In preparing for my father’s recent memorial service, I sorted through fourscore and more years’ worth of family photos and six hours of home movies, unearthing Kodachrome slides that appeared to be taken yesterday and damaged but dreamlike 8 mm footage. Later, in the large church I grew up in, in a small town in Pennsylvania, my family stood, greeting friends, neighbors and parishioners. It was as if we never left 40 years ago, even if everything seemed to have shrunk a little. After the service, my brother and I took his daughters on a tour of the old Sunday School building. Little had changed since it was built in the ’50s; the steps to the second floor retained the exact same rubber tread. For just a second, as I ran down the stairwell to catch up, I was 10 again.
Between my father’s death and a recent office move, I’ve spent the last three months time traveling. It is, I have found, not unlike scuba diving: Come up too fast, and you get the bends.
My father served many churches during his life. The pastor who now lives in the last parsonage our family occupied told us our dad’s darkroom is still intact in his basement; he welcomed us to salvage it. How could this be? We thought it had been placed in storage when Marty, my dad, retired. But it’s tantamount to finding King Tut’s tomb. Still carefully covered in plastic, the photo enlarger had remained untouched for 20 years, with my dad’s scrawled instructions still taped to the wall. I find a note in black marker, in my handwriting. What year is this? 1988? I wonder if I still have time to call my girlfriend, the one who moved to Paris.
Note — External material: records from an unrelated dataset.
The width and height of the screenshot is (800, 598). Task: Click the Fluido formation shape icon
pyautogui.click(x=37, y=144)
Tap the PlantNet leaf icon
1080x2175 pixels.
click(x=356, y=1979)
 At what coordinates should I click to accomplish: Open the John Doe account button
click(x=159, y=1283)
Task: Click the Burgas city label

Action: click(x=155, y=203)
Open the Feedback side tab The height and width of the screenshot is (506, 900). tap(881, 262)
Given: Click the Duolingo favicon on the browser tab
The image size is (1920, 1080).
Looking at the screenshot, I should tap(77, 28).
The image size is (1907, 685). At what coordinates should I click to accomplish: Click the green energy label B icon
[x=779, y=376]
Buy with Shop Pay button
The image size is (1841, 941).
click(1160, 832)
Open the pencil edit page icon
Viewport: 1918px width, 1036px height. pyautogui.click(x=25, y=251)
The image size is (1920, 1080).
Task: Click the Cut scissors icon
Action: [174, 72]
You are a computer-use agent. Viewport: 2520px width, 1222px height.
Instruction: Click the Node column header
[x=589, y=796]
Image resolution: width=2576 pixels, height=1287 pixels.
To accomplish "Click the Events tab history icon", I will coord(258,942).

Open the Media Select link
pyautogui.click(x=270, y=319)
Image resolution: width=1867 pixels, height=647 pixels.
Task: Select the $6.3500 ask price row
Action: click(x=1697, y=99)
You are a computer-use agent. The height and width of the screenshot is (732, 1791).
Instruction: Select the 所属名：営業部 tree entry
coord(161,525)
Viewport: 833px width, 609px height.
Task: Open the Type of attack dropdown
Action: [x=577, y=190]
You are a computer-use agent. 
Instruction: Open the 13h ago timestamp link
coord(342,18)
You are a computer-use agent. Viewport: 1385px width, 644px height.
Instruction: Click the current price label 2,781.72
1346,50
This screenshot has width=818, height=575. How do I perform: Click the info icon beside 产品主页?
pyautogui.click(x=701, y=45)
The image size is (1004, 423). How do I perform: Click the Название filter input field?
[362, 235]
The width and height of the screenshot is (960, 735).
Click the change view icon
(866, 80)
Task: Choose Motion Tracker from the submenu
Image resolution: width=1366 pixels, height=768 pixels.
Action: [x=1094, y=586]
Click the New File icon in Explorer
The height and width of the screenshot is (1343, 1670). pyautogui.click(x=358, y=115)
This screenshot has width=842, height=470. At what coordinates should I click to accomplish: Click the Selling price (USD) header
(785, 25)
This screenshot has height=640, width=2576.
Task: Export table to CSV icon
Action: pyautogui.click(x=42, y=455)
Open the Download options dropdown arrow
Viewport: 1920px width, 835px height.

A few weeks later, I was on the campus of a Big Ten university for an academic symposium on cartooning. It was a bright, bitter fall morning, and I was hungover after a night out with fellow artists. At breakfast, the cafeteria’s speakers pumped out songs by Simple Minds and The Romantics. 1984?
Back in Durham again, I began packing in earnest for the move to the INDY‘s new office, its third in the near-decade I’ve been here. Sifting through towers of back issues beside my desk, I reduced years of work to a wafer of tearsheets, compressing the last decade of my career into a fleet flipbook. We unearthed and discarded the bones of dozens of failed and forgotten projects, bundled walls of plaques and awards in bubblewrap. Didn’t we just do this at the old blue house on Hillsborough Street?
But concurrent weekend-long remembrances of the 50th anniversary of JFK’s assassination and the debut of Doctor Who tell me that I’ve returned to the present. “OK,” I think, surfacing slowly, “this is where I came in.”